What Wittgenstein writes here, of epistemology, might apply to aspects of one’s physiology and psychology—especially in regard to what Sherrington once called ‘our secret sense, our sixth sense’— that continuous but unconscious sensory flow from the movable parts of our body (muscles, tendons, joints), by which their position and tone and motion are continually monitored and adjusted, but in a way which is hidden from us because it is automatic and unconscious.

Our other senses—the five senses—are open and obvious; but this—our hidden sense—had to be discovered, as it was, by Sherrington, in the 1890s. He named it ‘proprioception’, to distinguish it from ‘exteroception’ and ‘interoception’, and, additionally, because of its indispensability for our sense of ourselves; for it is only by courtesy of proprioception, so to speak, that we feel our bodies as proper to us, as our ‘property’, as our own. (Sherrington 1906, 1940.)

What is more important for us, at an elemental level, than the control, the owning and operation, of our own physical selves? And yet it is so automatic, so familiar, we never give it a thought.

Jonathan Miller produced a beautiful television series, The Body in Question, but the body, normally, is never in question: our bodies are beyond question, or perhaps beneath question—they are simply, unquestionably, there. This unquestionability of the body, its certainty, is, for Wittgenstein, the start and basis of all knowledge and certainty. Thus, in his last book (On Certainty), he opens by saying: ‘If you do know that here is one hand, we’ll grant you all the rest.’ But then, in the same breath, on the same opening page: ‘What we can ask is whether it can make sense to doubt it . . .’; and, a little later, ‘Can I doubt it? Grounds for doubt are lacking!’

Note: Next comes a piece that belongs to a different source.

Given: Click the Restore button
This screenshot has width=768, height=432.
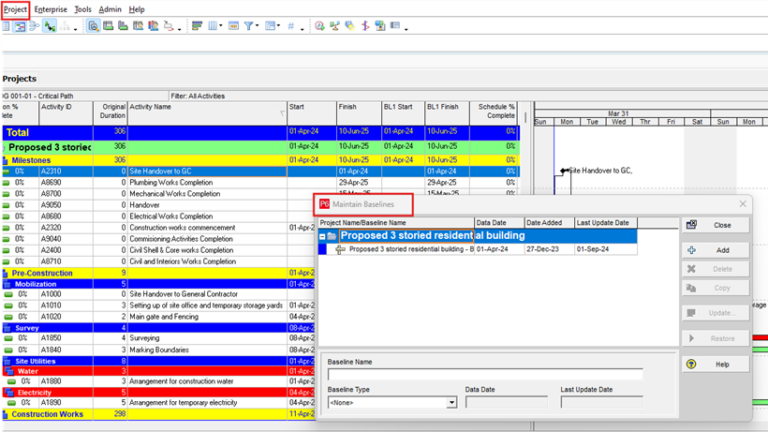Looking at the screenshot, I should 714,338.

Indeed, his book might be titled On Doubt, for it is marked by doubting, no less than affirming. Specifically, he wonders—and one in turn may wonder whether these thoughts were perhaps incited by his working with patients, in a hospital, in the war— he wonders whether there might be situations or conditions which take away the certainty of the body, which do give one grounds to doubt’s one body, perhaps indeed to lose one’s entire body in total doubt. This thought seems to haunt his last book like a nightmare.

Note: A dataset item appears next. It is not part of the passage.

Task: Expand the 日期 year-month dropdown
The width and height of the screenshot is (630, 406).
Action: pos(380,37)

Christina was a strapping young woman of twenty-seven, given to hockey and riding, self-assured, robust, in body and mind. She had two young children, and worked as a computer programmer at home. She was intelligent and cultivated, fond of the ballet, and of the Lakeland poets (but not, I would think, of Wittgenstein). She had an active, full life—had scarcely known a day’s illness. Somewhat to her surprise, after an attack of abdominal pain, she was found to have gallstones, and removal of the gallbladder was advised.